4. NOT ACCOUNTING FOR UNPAID TIME
If you only bill 6 hours of an 9-hour day, your effective rate is 33% lower than your invoice rate. The hours you spend quoting, driving, buying materials, and doing admin are real work hours that need to be covered by your billable rate.
HOW THEBRICKBOOK SHOWS YOUR REAL RATE
The whole point of knowing these numbers is to make better decisions. But tracking it manually — adding up every receipt, timing every job, calculating your overhead — that's a full-time job on top of your actual work.
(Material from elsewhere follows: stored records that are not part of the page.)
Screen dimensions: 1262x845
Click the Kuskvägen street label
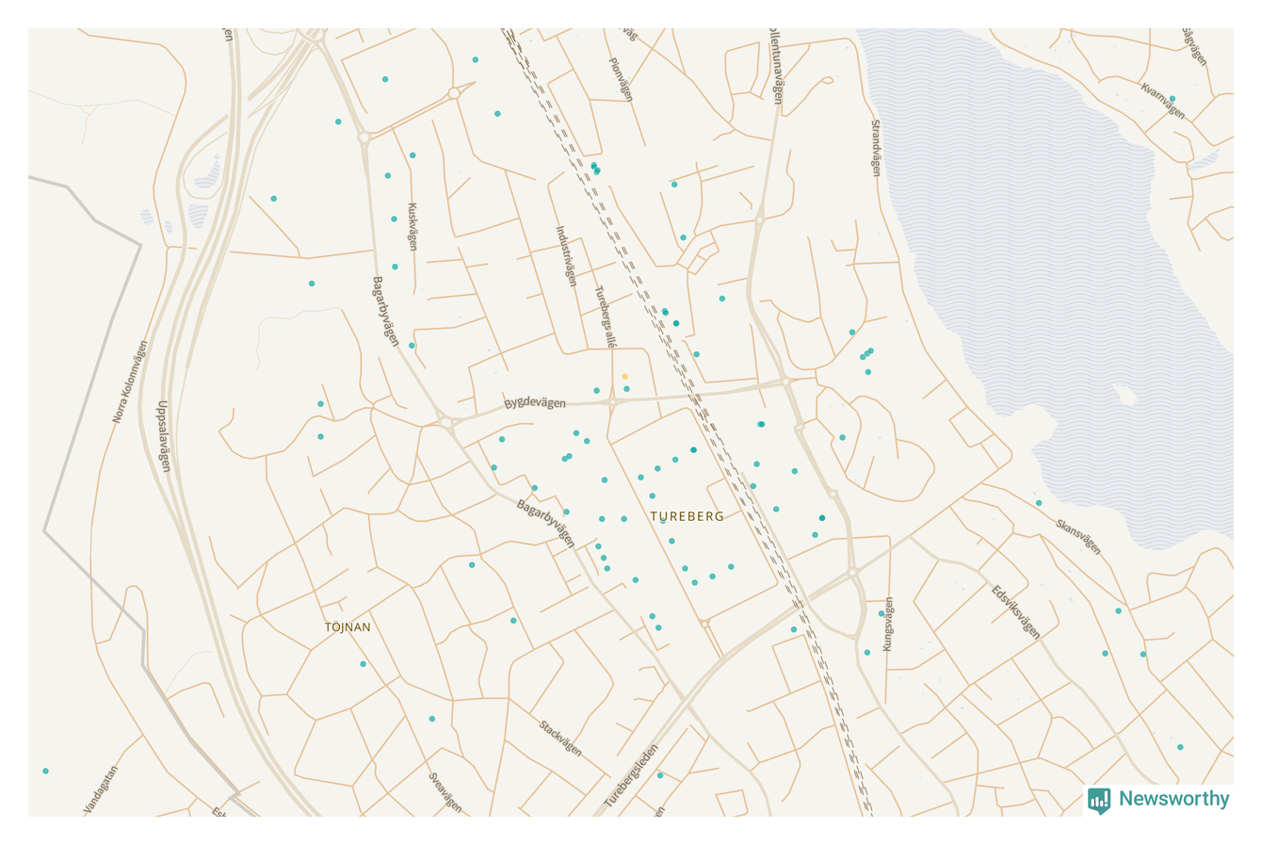[x=413, y=226]
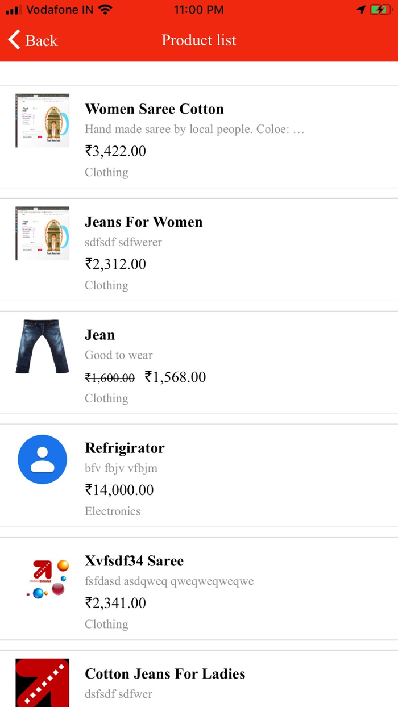Tap the cellular signal bars icon
The height and width of the screenshot is (707, 398).
click(11, 9)
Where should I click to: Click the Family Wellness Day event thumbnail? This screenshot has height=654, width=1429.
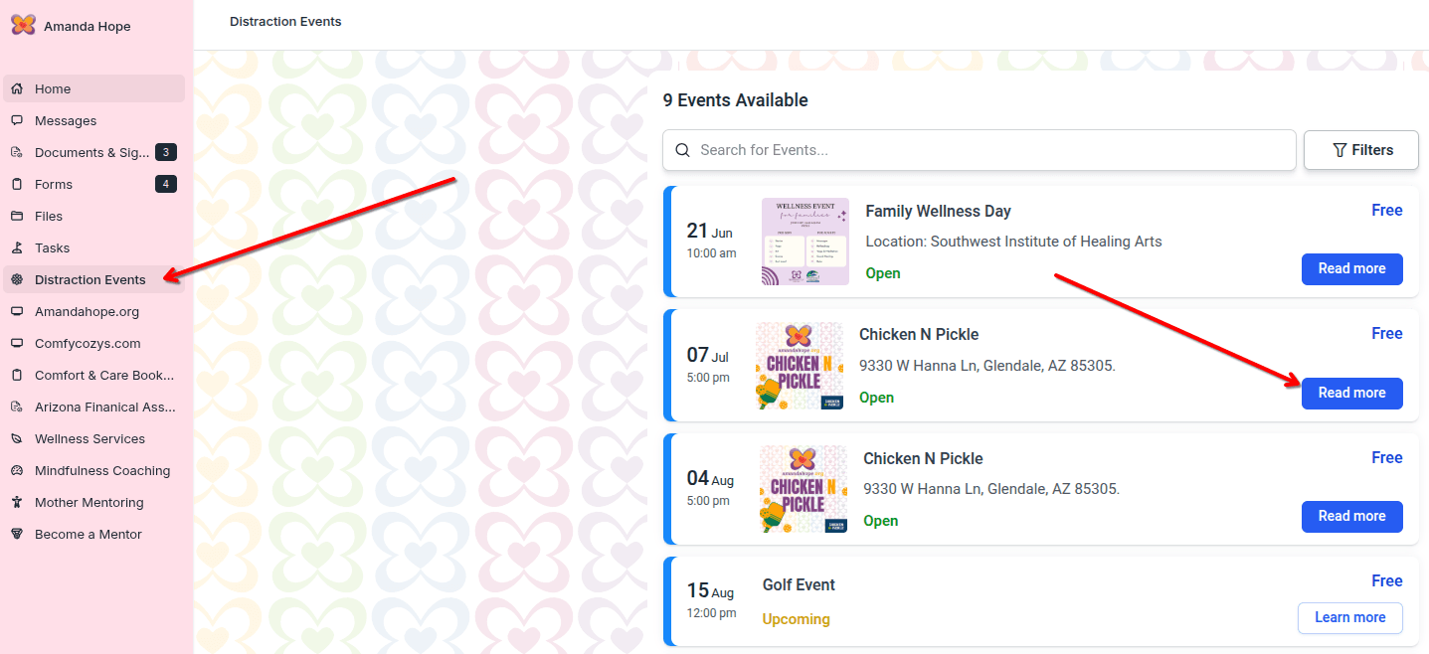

TheBrickBook does it automatically. Log your jobs, track your time, add expenses as they happen, and see your real hourly rate — per job, per week, per month. No spreadsheets. No guesswork. Just the truth about what you're earning.
When you can see that your bathroom renos earn you $62/hr real rate and your maintenance call-outs only earn $38/hr, you know exactly which work to chase and which to drop or re-price.
FIND OUT WHAT YOU ACTUALLY EARN.
Download TheBrickBook and see your real hourly rate — not just the one on your invoice.
Download Free for iOSTHE BOTTOM LINE
There's no single "right" hourly rate for any trade. The right rate is one that covers all your costs, pays you fairly for every hour you work (including the unpaid ones), and reflects the value you deliver.
The tradies who earn the most per hour aren't always the ones who charge the most. They're the ones who know their numbers — their real expenses, their real hours, and their real take-home rate. Once you know those numbers, setting your rate isn't a guess. It's just maths.